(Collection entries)
<<<<

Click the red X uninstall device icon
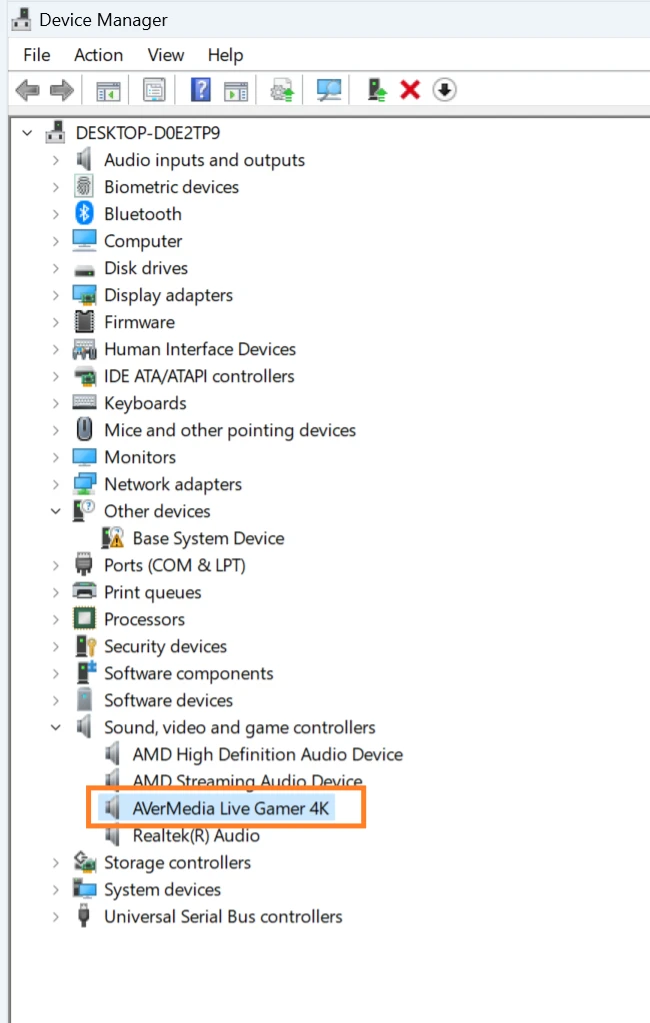 (410, 90)
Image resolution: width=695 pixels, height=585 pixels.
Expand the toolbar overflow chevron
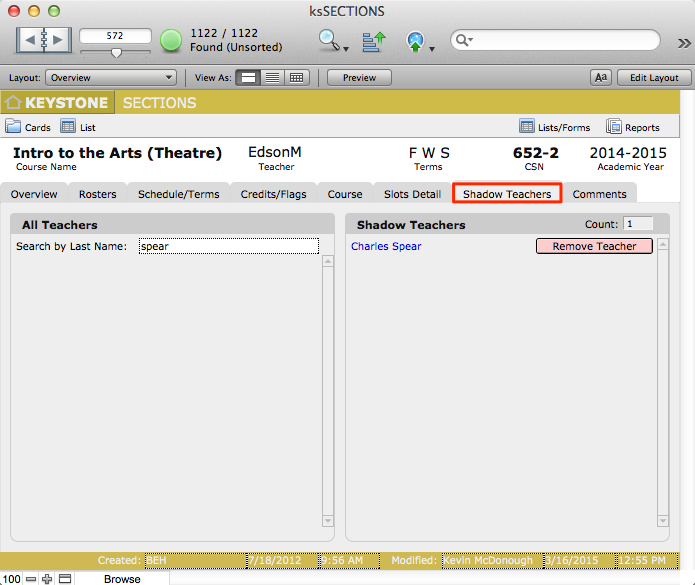683,43
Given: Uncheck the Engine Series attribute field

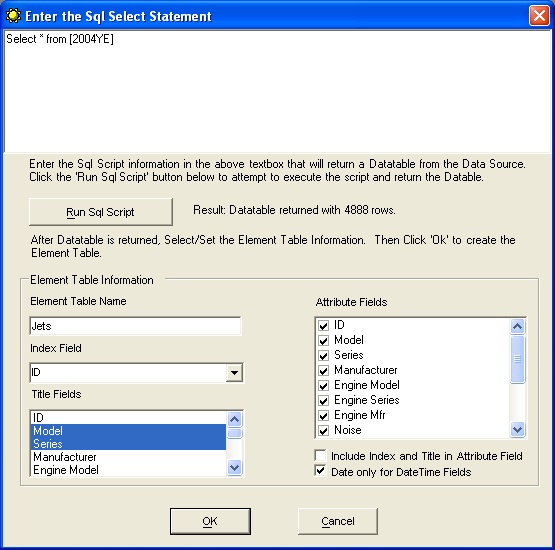Looking at the screenshot, I should point(323,401).
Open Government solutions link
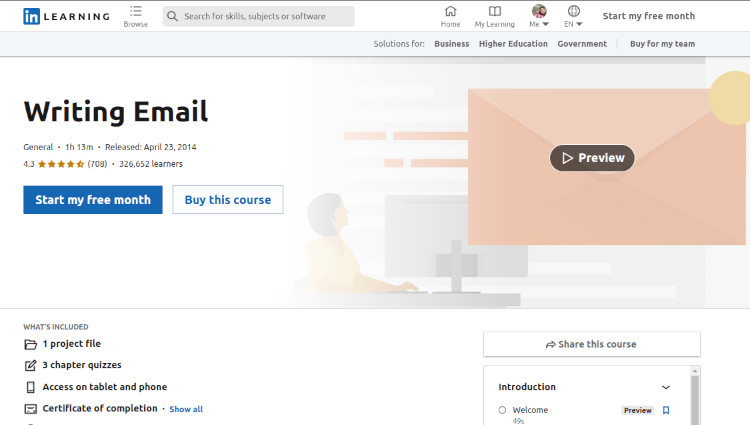The height and width of the screenshot is (425, 750). click(x=582, y=44)
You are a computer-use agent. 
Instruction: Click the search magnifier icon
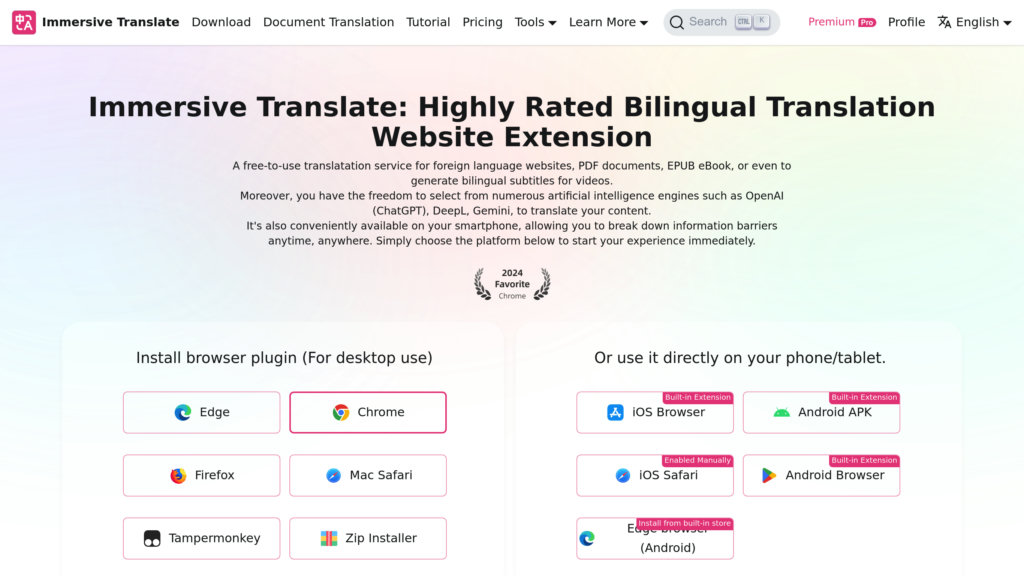677,21
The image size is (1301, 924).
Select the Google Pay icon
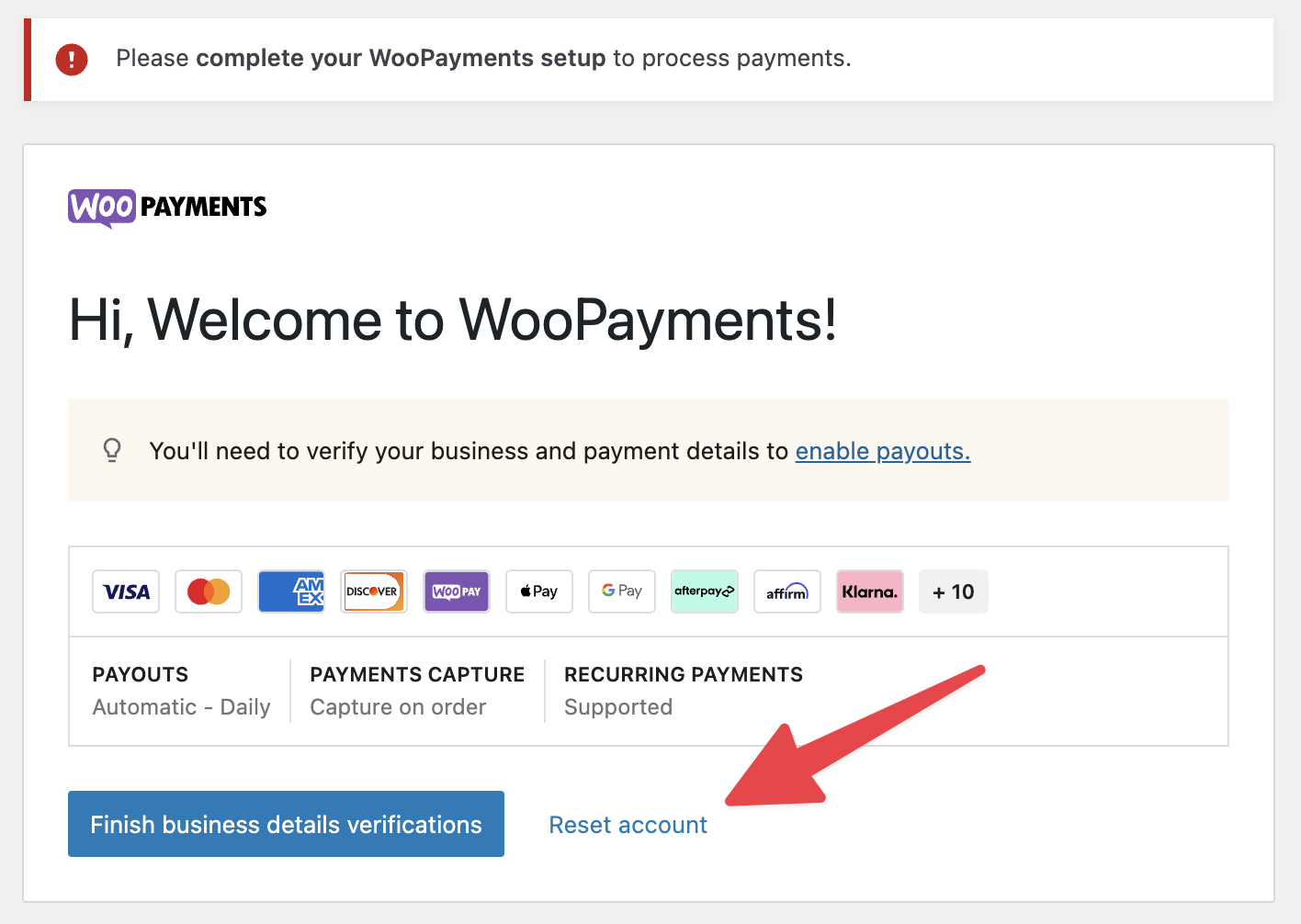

>>>>

*EXERCISE PROMPT*
Verbatim copy, images excluded: transcribe all the entries above.

*EXERCISE ANSWER*
Click the red X uninstall device icon
 (410, 90)
Image resolution: width=695 pixels, height=585 pixels.
Expand the toolbar overflow chevron
683,43
Given: Uncheck the Engine Series attribute field

Looking at the screenshot, I should point(323,401).
Open Government solutions link
The height and width of the screenshot is (425, 750). click(x=582, y=44)
You are a computer-use agent. 
Instruction: Click the search magnifier icon
677,21
The image size is (1301, 924).
Select the Google Pay icon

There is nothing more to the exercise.